During the planning stage for the holiday party, employers should review the employment handbook, and if necessary, revise it to include acceptable standards of behavior at work-related social events. The policy should also expressly state that employees are subject to the same anti-harassment policy at company sponsored events and that they will be subject to discipline if the policy is violated during the holiday party.
Before the party, brief employees on party policies and appropriate conduct. Educate supervisors on the proper handling of violations of the policies and being consistent when issuing discipline on violators of policies.
Do not require employees to attend the holiday party. Employees who do not celebrate the holidays may choose to and should be able to opt out of the festivities.
“I’ll just be hanging around the mistletoe, hoping to be kissed.”
Need I say it? Don’t decorate with mistletoe.
Brand it a holiday party, not a Christmas party. Also, keep decorations secular. Some employees do not have a religious affiliation, so it’s best to keep religion out of the party. An employer who chooses to include religious decorations, should be all inclusive to include employees of all faiths.
“It’s an art gallery, full of dark corners, for doing… dark deeds.”
Consider inviting employees and their significant others to the event to keep inappropriate conduct at bay. Make sure the invitation is for “employee and guest,” not “employee and spouse” to avoid treating unmarried employees differently.
Make sure to secure an accessible venue that is available for all employees to attend and enjoy the event.
“Well, it’s basic, really. Find a venue, over-order on the drinks, bulk-buy the guacamole and advise the girls to avoid Kevin . . .”

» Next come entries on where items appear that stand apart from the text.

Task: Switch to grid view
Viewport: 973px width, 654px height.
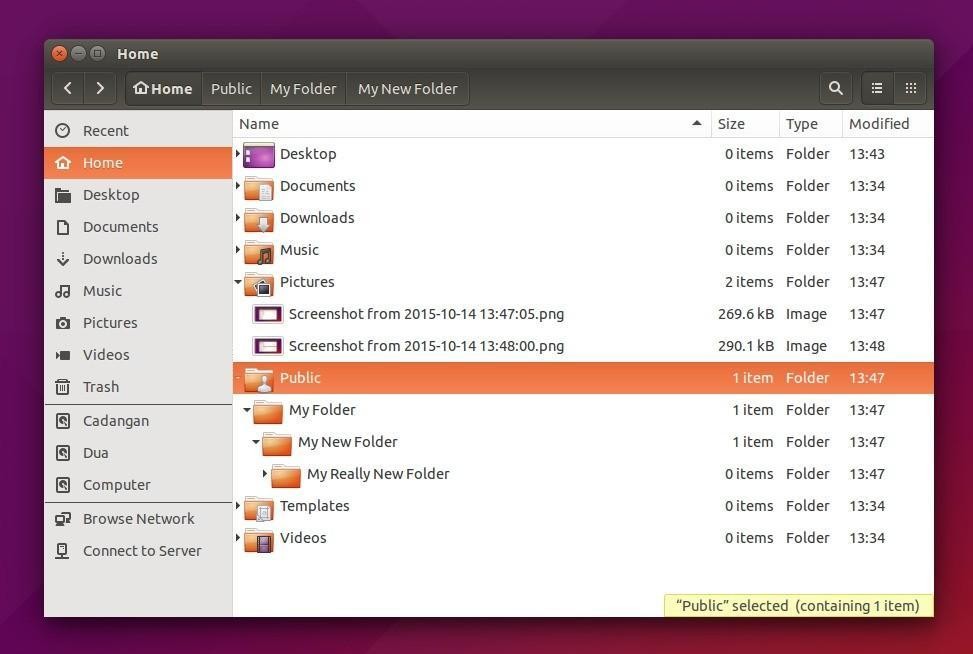Action: point(910,88)
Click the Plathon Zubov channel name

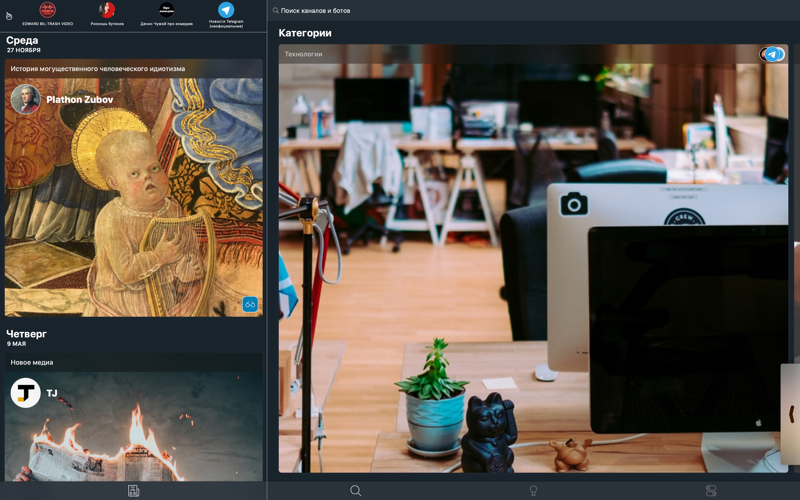[79, 100]
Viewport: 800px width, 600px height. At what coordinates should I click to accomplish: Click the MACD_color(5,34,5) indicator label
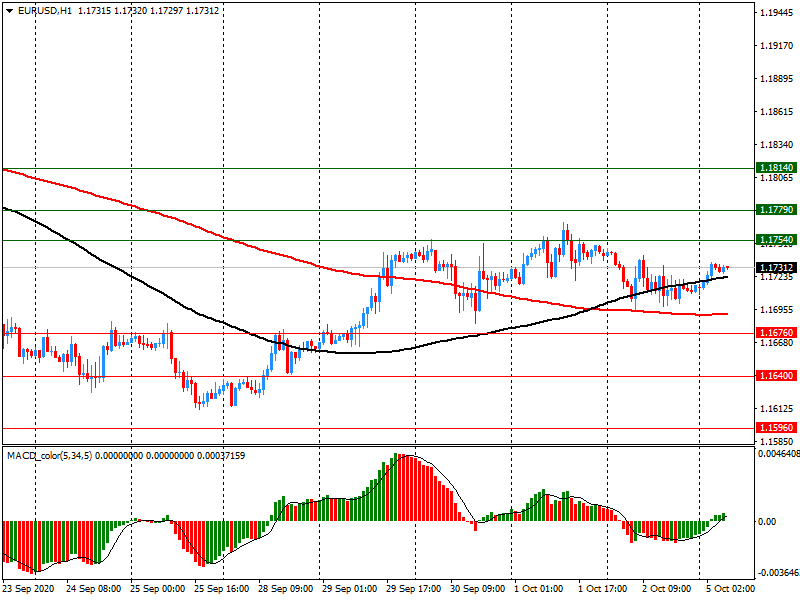pos(52,456)
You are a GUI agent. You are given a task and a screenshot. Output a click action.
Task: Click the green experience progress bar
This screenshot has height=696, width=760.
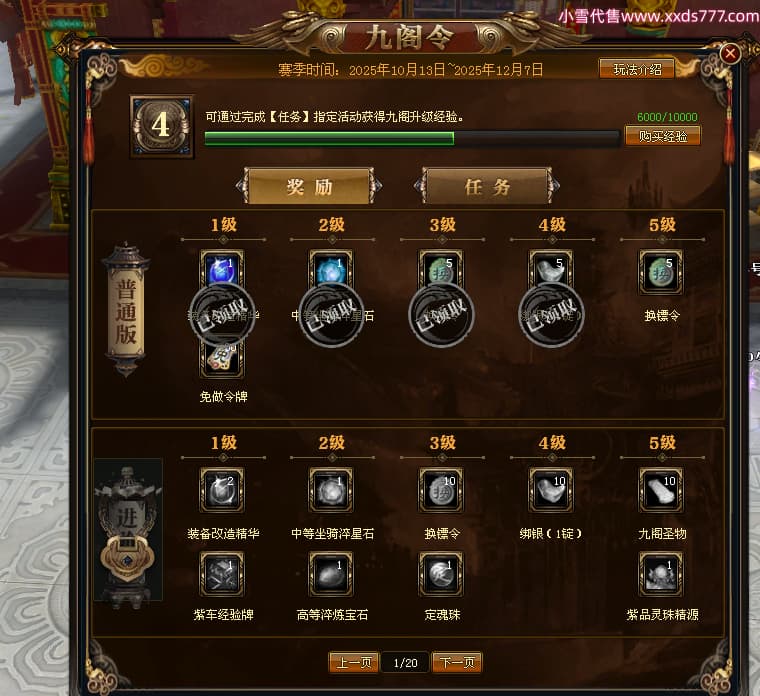tap(412, 139)
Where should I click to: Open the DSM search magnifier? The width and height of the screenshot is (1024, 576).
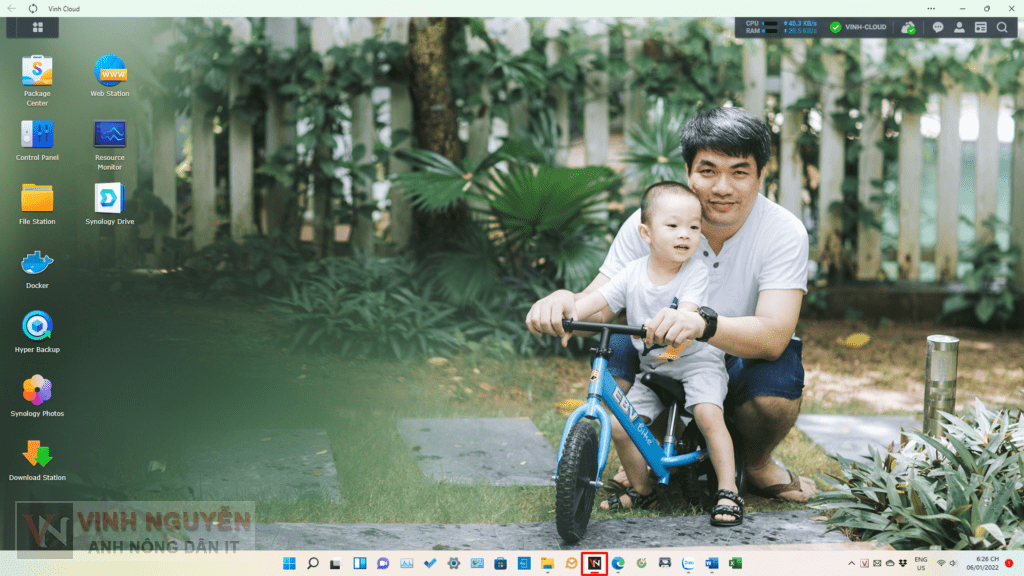tap(1003, 28)
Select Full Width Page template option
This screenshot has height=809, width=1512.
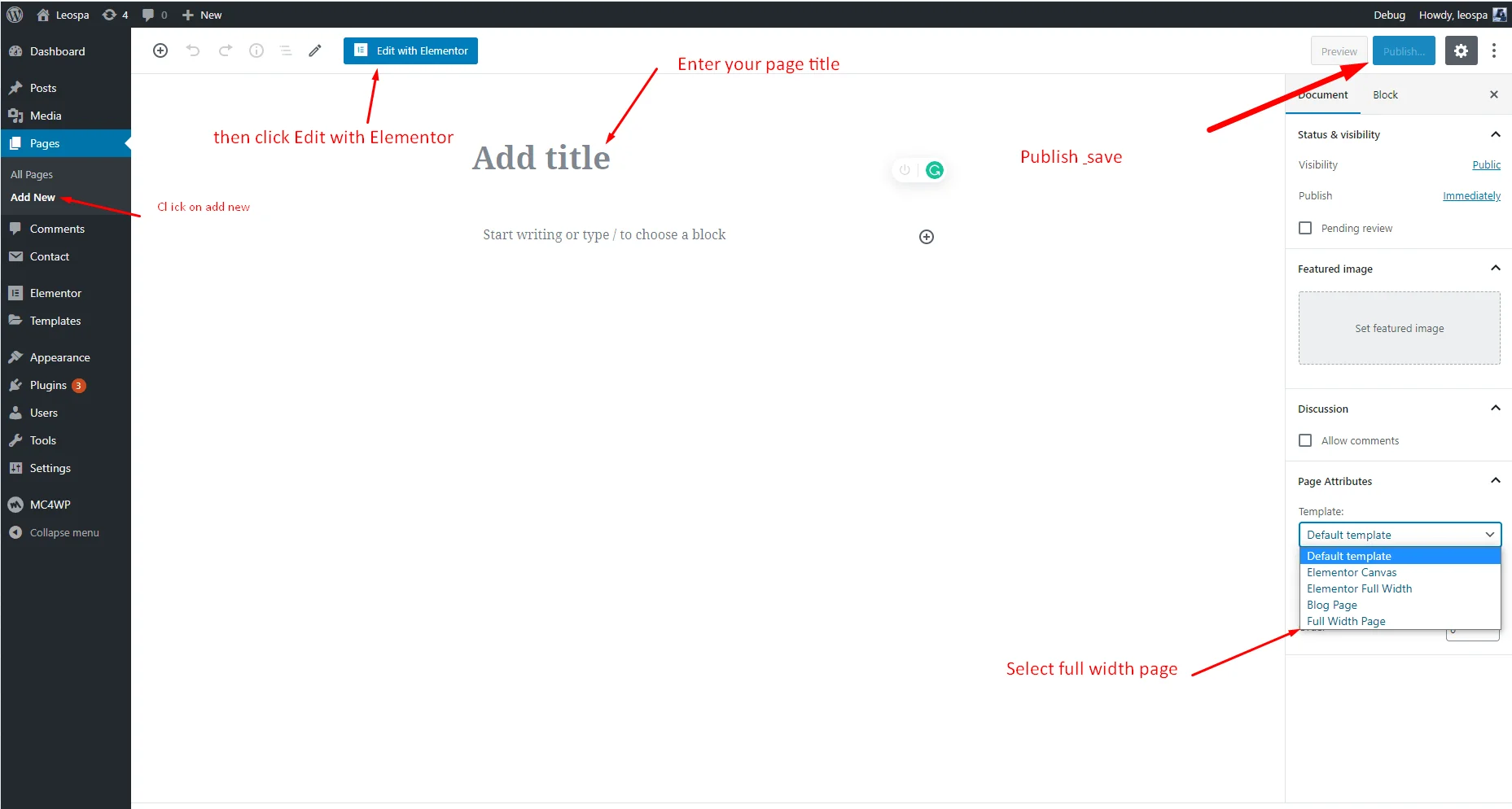click(1346, 621)
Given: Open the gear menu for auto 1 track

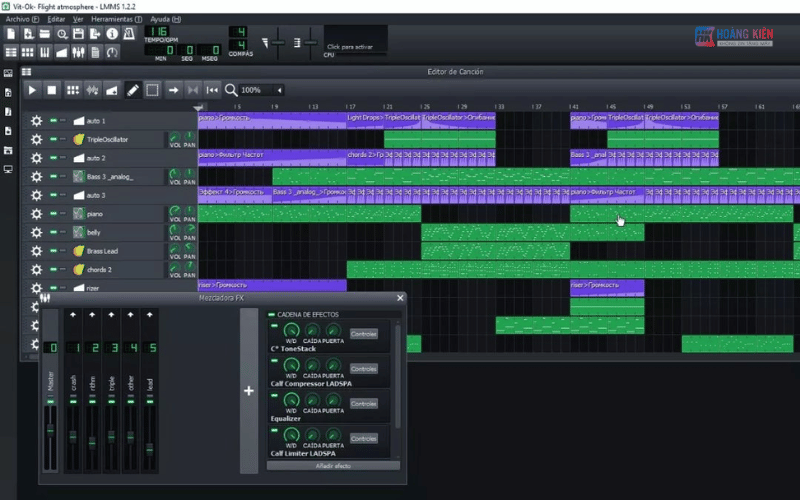Looking at the screenshot, I should click(x=36, y=121).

Alcohol is a contributing factor to a vast majority of holiday party lawsuit hangovers. Consider hiring a professional bartender; allowing employees to serve themselves may encourage excessive drinking. Mandate that the professional bartender check IDs to prevent underage drinking. Give the bartender the authority to determine when someone has had too much to drink.
Limit choices to beer and wine; do not serve hard alcohol. Provide employees with a certain number of drink tickets to limit consumption. Serve a meal or make plenty of food available, so attendees are not drinking on an empty stomach. Remind employees to drink responsibly.
Following this practical advice can help ensure that your party remains issue free. If you’ve already had your office party and need any advice regarding mistletoe related issues, contact counsel right away to mitigate those issues. I’m off to my holiday party now.
With the New Year, I’m looking forward to discussing with you all the new laws taking effect that will impact the workplace.